/business-scorer

python script that uses APIs (google places + wikipedia) to score a business

Primary LanguagePython

Business P Score Calculator

About

This program takes a business name, and uses publicly available data from the Google Places API and the Wikipedia API to construct a “P score” for any given small business, which represents how likely the business is to default on a 3‐year loan we extend to the business.

APIs used:

  • Google Places
  • Wikipedia

I used these APIs because I wanted to minimize any manual intervention on the part of the user running the script, and many APIs require OAUTH.

I really wanted to use the Facebook Graph API and looked at such modules as python-sdk and facebook-sdk. See [To Do](##To Do) section for more details.

How the P Score is Calculated

The P Score is an average of two scores, the Google Places score (the score calculated by metrics provided by the Google Places API) and the Wikipedia Score.

The Google Places score is between 0 and 1 depending on these factors:

  • rating - the average rating that customers give the business (if not available then 0)
  • business_categories - the number of categories this business falls under (i.e. restaurant, airport, etc -- see https://developers.google.com/places/web-service/supported_types). My assumption here was that if the business has many products and industries, then it is less likely to default given that if one of its products is not successful, it can pivot.
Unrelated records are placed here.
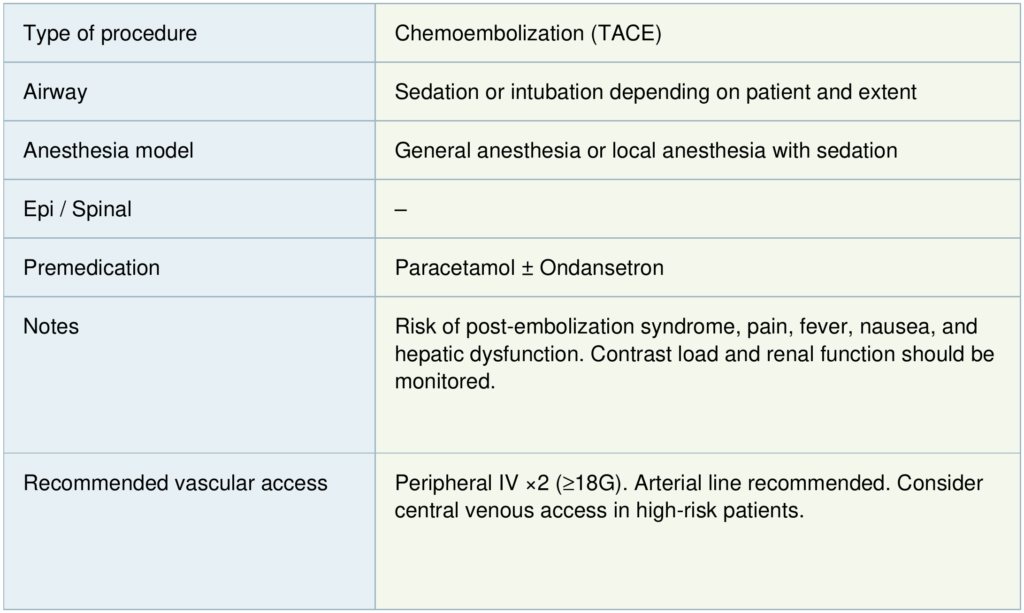Screen dimensions: 1024x613
Task: Select the 'Notes' label cell
Action: click(x=51, y=327)
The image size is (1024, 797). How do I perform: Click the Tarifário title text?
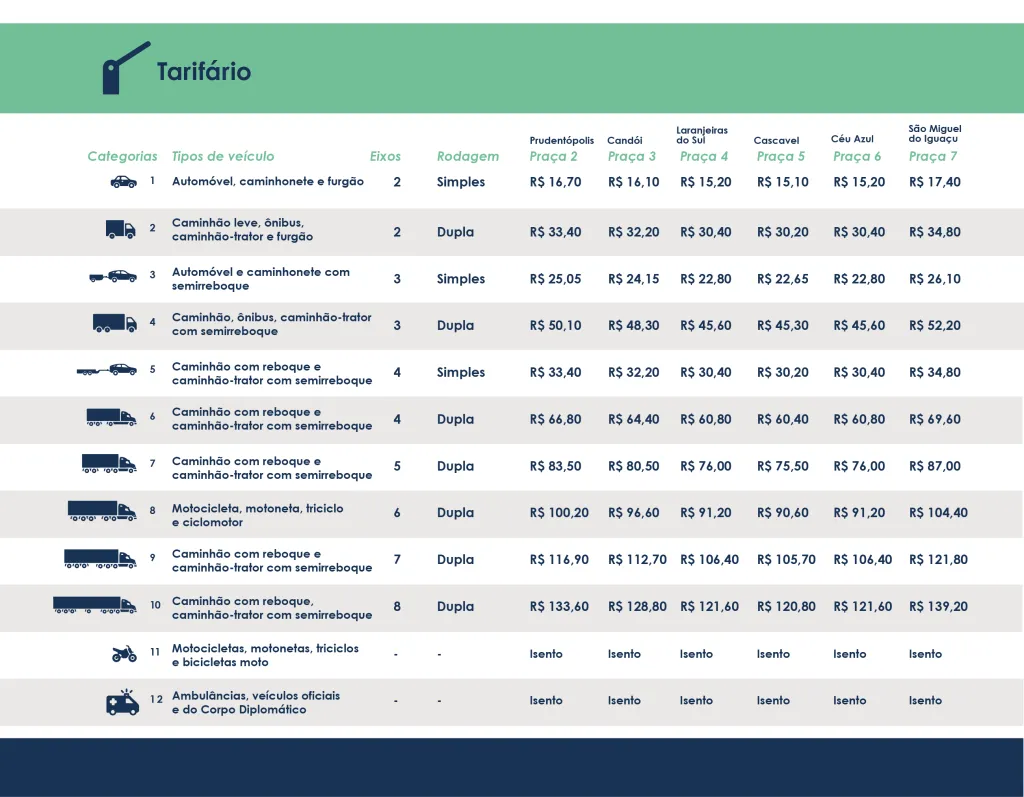(204, 72)
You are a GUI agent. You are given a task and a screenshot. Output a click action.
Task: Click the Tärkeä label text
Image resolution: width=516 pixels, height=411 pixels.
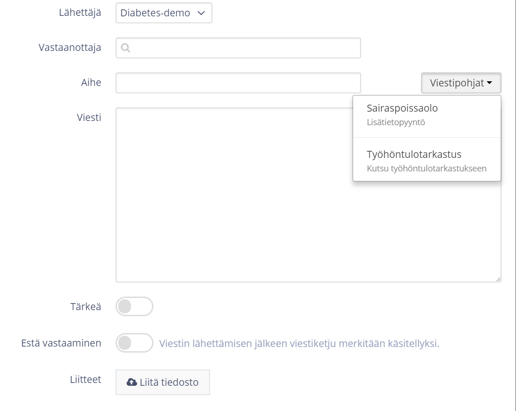pos(85,307)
The Wikipedia score is between 0 and 1 depending on these factors:

  • total_hits - the number of Wikipedia page results when you search the business name
  • updated_recently - whether the first page result has been updated within the past year (I used this metric to measure whether the business was still in business)

To run

Get your Google Places API key by clicking "Get a Key" here: https://developers.google.com/places/web-service/

python business_scorer.py "[Google API key] | [Business Name] | [Business Address]"

Examples

# These are valid businesses
> python business_scorer.py "AIzaSyDa2cfifSiwMIDSBRWRENhVej5fbuzfweg | Aveda Spa | 598 Broadway, New York, NY"
P score: 0.5
> python business_scorer.py "AIzaSyDa2cfifSiwMIDSBRWRENhVej5fbuzfweg | Home Depot | 40 W 23rd St, New York, NY 10010"
P score: 0.845
> python business_scorer.py "AIzaSyDa2cfifSiwMIDSBRWRENhVej5fbuzfweg | Home Depot | Louisville"
P score: 0.845

# This is an invalid business
> python business_scorer.py "AIzaSyDa2cfifSiwMIDSBRWRENhVej5fbuzfweg | Miranda's Hardware Store | Louisville"
P score: 0.0

As you can see from the above, business name and address do not need to be spelled perfectly because this code uses search-oriented APIs

To Do

  1. I wanted to use the Facebook Graph API Page endpoint so that, given a business's Facebook page ID (the id in the url of its Facebook page, i.e. cocacola), I could access the business's following information:
  • is_permanently_closed
  • can_checkin && checkins - Number of checkins at the business
  • fan_count
  • founded
  • rating_count
  • app_links (app ids for mobile apps)

Given the downsides of oauth, I decided not to use the Facebook Graph API, but may add this functionality in the future.

  1. The score is very forgiving and bases its score on returned results, so I would want to make it less forgiving/have fewer false positives.

  2. Tests.